The Xi government continues to defend its policy as directed against terrorism. Yet as has been evident throughout the Arab world, repression of the sort routinely employed in the PRC is a prime accelerant of radicalization. Moreover, Beijing does not so much target particular people or practices as intensify the increasingly totalitarian controls that have been imposed on the rest of the country. The regime obviously is afraid of any sort of dissent by anyone anywhere in or out of China. It may be only a matter of time before Xi attempts to replicate the Xinjiang system across the PRC.
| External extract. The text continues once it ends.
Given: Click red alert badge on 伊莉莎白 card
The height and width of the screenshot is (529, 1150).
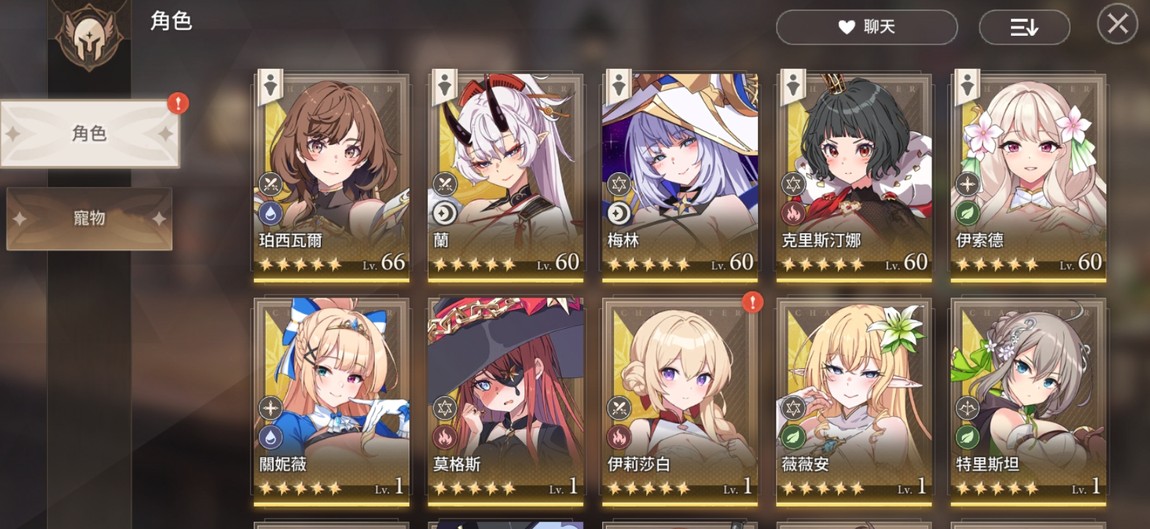Looking at the screenshot, I should pos(752,302).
Unfortunately, there is very little the U.S. can do to force the PRC to halt these policies. The Uyghur Human Rights Act may make legislators feel better but will have little impact on Xinjiang or Beijing. The measure directs executive agencies to report on Xinjiang and urges application of Magnitsky Act sanctions against members of the Chinese Communist Party, most notably Chen Quanguo, Xinjiang CCP chief and politburo member. The reports might be useful, though so far NGOs and media organizations have actively revealed abuses. Moreover, Chen is unlikely to morph into a human rights activist because he can’t visit America. The legislation’s main value is symbolic, highlighting horrendous persecution.
Worthy of special attention, however, are threats directed against Uyghurs living in America and elsewhere outside of the PRC. Washington should work with Asian and European allies and partners to develop a common approach to Beijing; such activities are unacceptable interference in the internal affairs of other nations, which can freely admit whomever they wish. Companies also should more closely scrutinize supply chains to ensure that Chinese firms are not relying on slave labor, whether composed of Uyghurs or others. National decoupling would be foolish economically and politically — isolation would not liberalize the PRC. The regime, however, should not profit from imprisoning millions of people.
Activists also should embarrass Muslim states, most notably Saudi Arabia, which claims global Islamic leadership because of the importance of Mecca and Medina, for not only standing silent but endorsing China’s assault on Muslim individuals and the Islamic faith. Saudi Crown Prince Mohammed bin Salman has yet again revealed his cruel, brutal inner core and is no friend of America or liberal principles.
The PRC challenges American interests and values, but a war, whether cold or hot, is no answer. But there should be no illusions about what the Chinese Communist Party stands for. The plight of the Uyghurs offers dramatic evidence of the nature of the Xi regime.